21 de octubre de 2012

What I am.

Las vidas se cruzan. Unas se quedan en ella para siempre y otras simplemente tienen visado temporal. Los momentos vienen y van. Los sentimientos cambian. Las personas; también.

Todo cambia, todo evoluciona y todo de una manera tan rápida, que percibes casi palpable el mismo movimiento, rompiendo así cualquier ley de física cuántica habida y por haber en este universo.
Y de nuevo aparece ese sentimiento. Esa sensación mezcla de todas sensaciones. Esas ganas de dejarse fluir con el tiempo, llevándote de la mano como una amiga de toda la vida. De nuevo, ese sentimiento de inexperiencia. De expectación ante todo lo que pueda surgir a partir de ahora.

Esta sensación que es vertiginosa. Esta sensación que marea, que te grita al oído palabras que están cifradas en algún idioma abstracto. Esta sensación, que hace que tu Jeckyll y tu Hyde se enfrenten en batallas de vida a muerte cada vez que lo vean oportuno. Jeckyll y Hyde; siempre Jeckyll y Hyde.

Siempre Jeckyll y Hyde.

3 comentarios:

Antonio H. Martín dijo...

Así es la vida, amiga Butter: puro movimiento.
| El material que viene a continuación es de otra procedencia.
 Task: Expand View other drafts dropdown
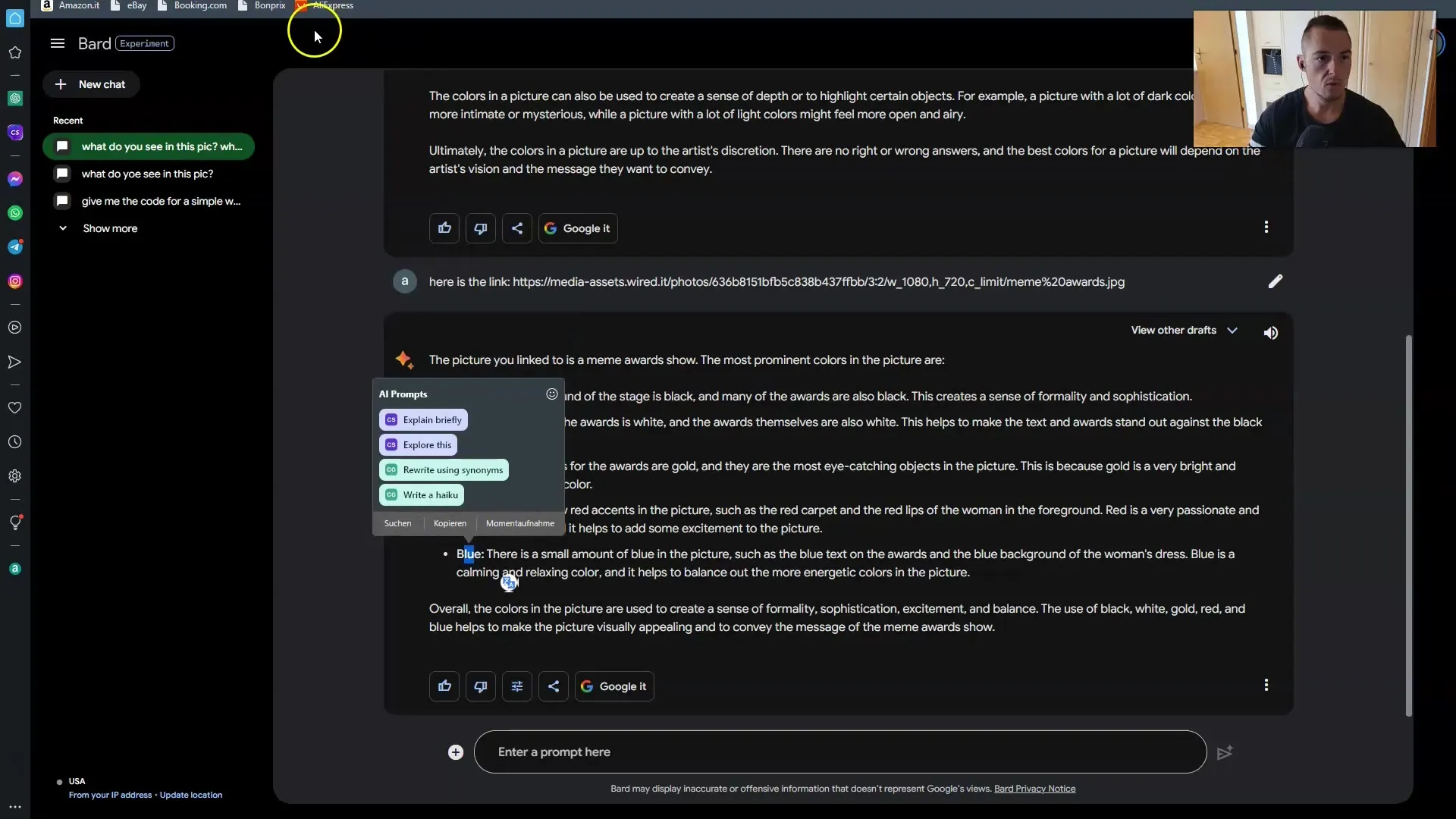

Y la única manera de vivir auténticamente es fluir con ella. Por eso todo lo que hagamos por conservar situaciones y por evitar los cambios, irá en contra nuestra.

Un abrazo.

Darío dijo...

Entonces Heráclito no estaba errado...Un abrazo.

Mario dijo...

La verdad es que me has sonado a una canción de Drexler. Pero leerte a ti, a día de hoy y hora de ahora, es mucho mejor que escuchar su música. Música que no ha cambiado, que no ha evolucionado, que no se ha transformado.

Eso sí, sus directos son dulces como la miel...

Un abrazo, transformado, por si acaso.